Construct the ID Token by adding the base64URL encoded header, body and signature concatenated by dots (.): 

base64URLEncode( headerJSON ) + "." + 
base64URLEncode( body ) + "." + 
base64URLEncode( 
	signWithRSA( 
		hashWithSHA256( 
			base64URLEncode( headerJSON ) + "." + base64URLEncode( body )  
		)
	, YOUR_PRIVATE_KEY ) 
)

Example: 

// base64URL encoded header
eyJhbGciOiJSUzI1NiIsImtpZCI6IlFJbllUTnBXUWxfLTNNV1hUYmFvOGMzRVhjQWlRSkI0czlLdXlvS3hTZW8ifQ 
.
// base64URL encoded body 
eyJzdWIiOiIzODMzNTk3MTIyNjI0NzcwMDMyNzE1OTAxNzM5MTUyNzA1Mjk3MTc1MzM5NjA5OSIsImF1ZCI6Imh0dHBzOi8vdGVzdC5hYWFzLmhpZGNsb3VkLmNvbS9pZHAvdDYzNmFjODJjMDI2OTU
3NzU4Nzg2MS9hdXRobi90b2tlbiIsIm5iZiI6MTU2OTU4NTUwMSwiaXNzIjoiMzgzMzU5NzEyMjYyNDc3MDAzMjcxNTkwMTczOTE1MjcwNTI5NzE3NTMzOTYwOTkiLCJleHAiOjE1Njk1ODkxMzEsIm
p0aSI6IjI4OTM2MzE3NCIsImlhdCI6MTU2OTU4NTUwMX0
.
// base64URL encoded RS256 signature of the body
HUARhDA2Cefcqpqbv4q2mSbG__0W31OLvxUODCK636PD-tr-o6MweX8m1_6V_wj27dOyuqm60rYZSGOmdsSfx9K
6PJh-81y43eCf7OgS5oHrlFghlTfFAqvxmf_3vE8tpQjCBfLXqQQWOwkAuebiXYUPZDfJtxLwIbUWRz6IWTrmFyziRkkoxA2gb
jdRebcC_m9nMrliZnM76fLb5aeNY7DaAD0H5fnFlecfOs9_OcrZ0i3-mmDJ4nt30d_B3iNSWkld3eBgpBkGkzsW8Y1sFNm9welmN3qn1mGy
H0mmdBz7HY4yRnAKDQ_p5y7WiDh3eayzOYZf4tR5j0IdReuLLw

Your ID Token is ready to be sent to the Authentication Service!

To know how to create and sign JSON Web Tokens with different technologies, see Building Applications.

Sending the ID Token 

Once the token is generated, we need to send it to the Authentication Service for validation. Simply use a client_credentials OPENID request, passing the ID Token you generated in the client_assertion attribute.
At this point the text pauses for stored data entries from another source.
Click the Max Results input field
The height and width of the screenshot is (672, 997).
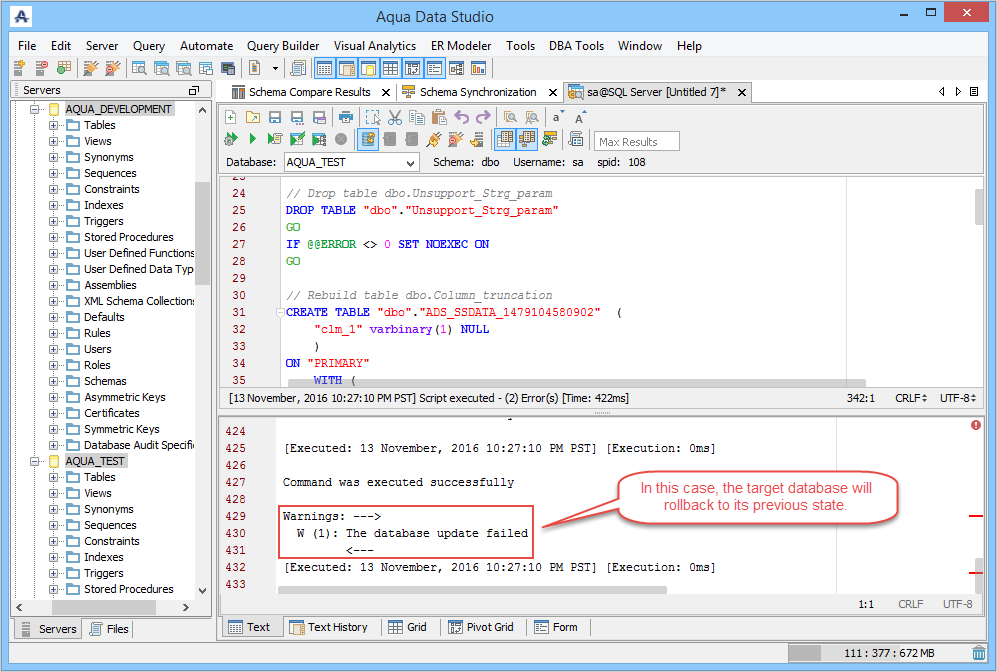pos(637,141)
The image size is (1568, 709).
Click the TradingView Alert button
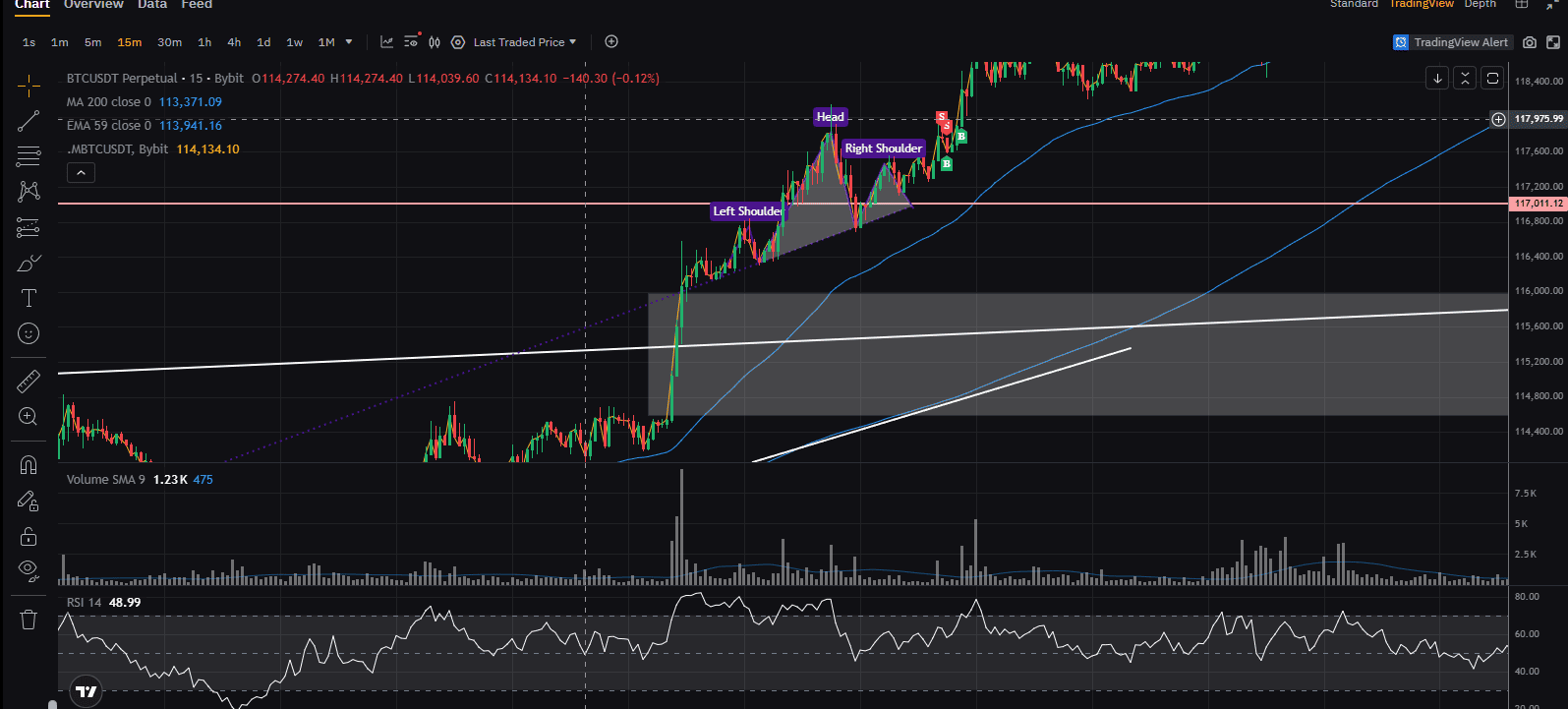point(1451,42)
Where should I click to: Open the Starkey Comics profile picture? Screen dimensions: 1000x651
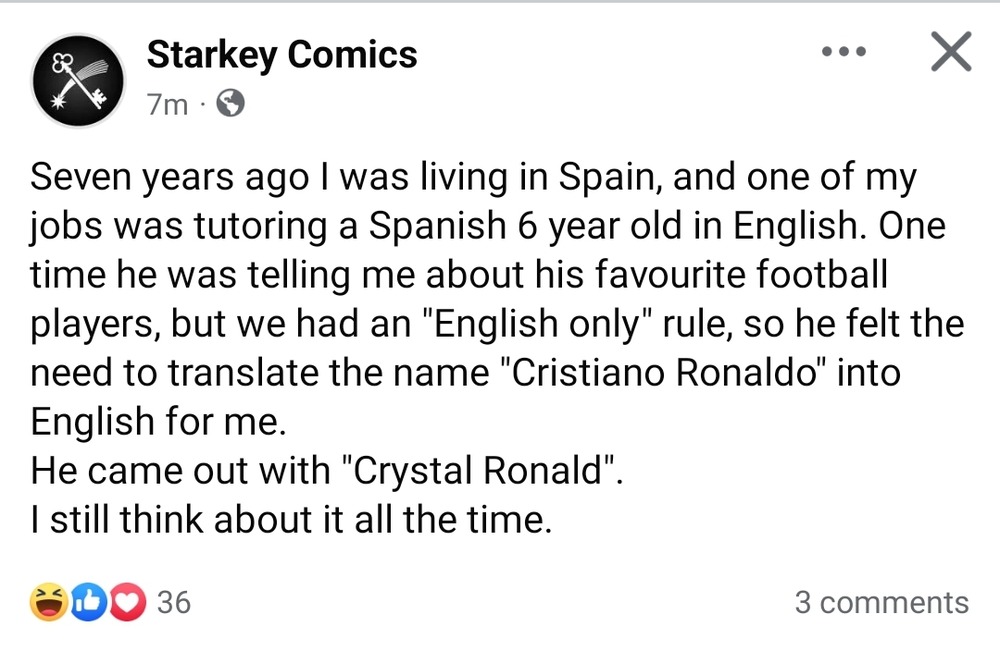(78, 80)
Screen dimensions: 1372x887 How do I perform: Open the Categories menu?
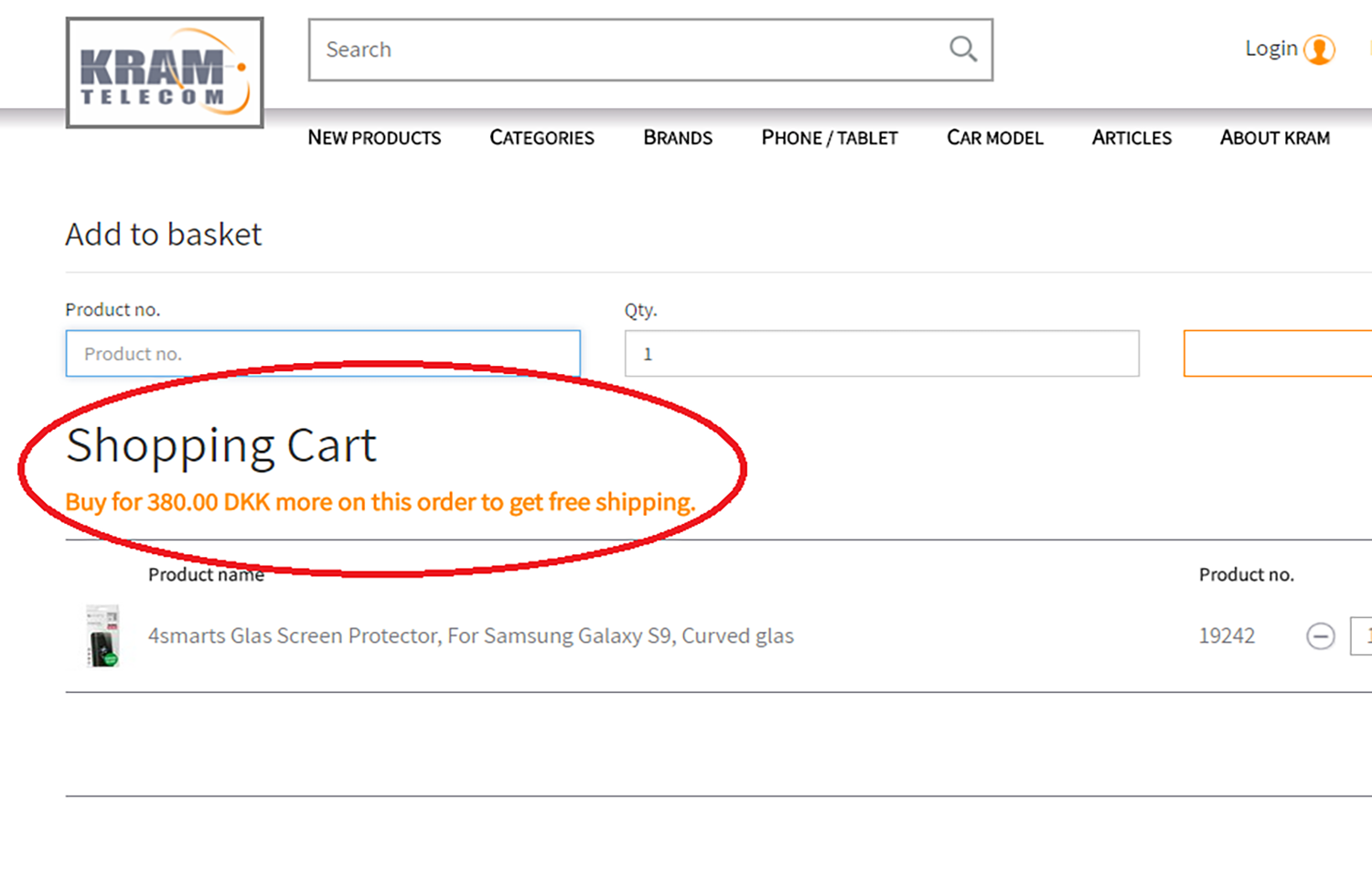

The client_assertion_type indicates that you are passing a signed bearer token. 

POST https://[base-server-url]/{tenant}/authn/token HTTP/1.1
Content-Type: application/x-www-form-urlencoded
scope=openid&grant_type=client_credentials&client_assertion_type=urn:ietf:params:oauth:client-assertion-type:jwt-bearer&client_assertion=eyJhbGciOiJ(...YOUR_ID_TOKEN)

The Response

The returned response contains an access token as well as an ID Token, it allows you to use the Authentication Service APIs and identifies your user's unique session: 

{
   "access_token":"lQVC9QAAAW1ylpXBSSvQNC9dzb9PG0ttxg1G+eMh",
   "id_token":"eyJr(...)",
   "token_type":"Bearer",
   "expires_in":86400
}

To see what we can do with the response, see Making the most of OPENID Tokens.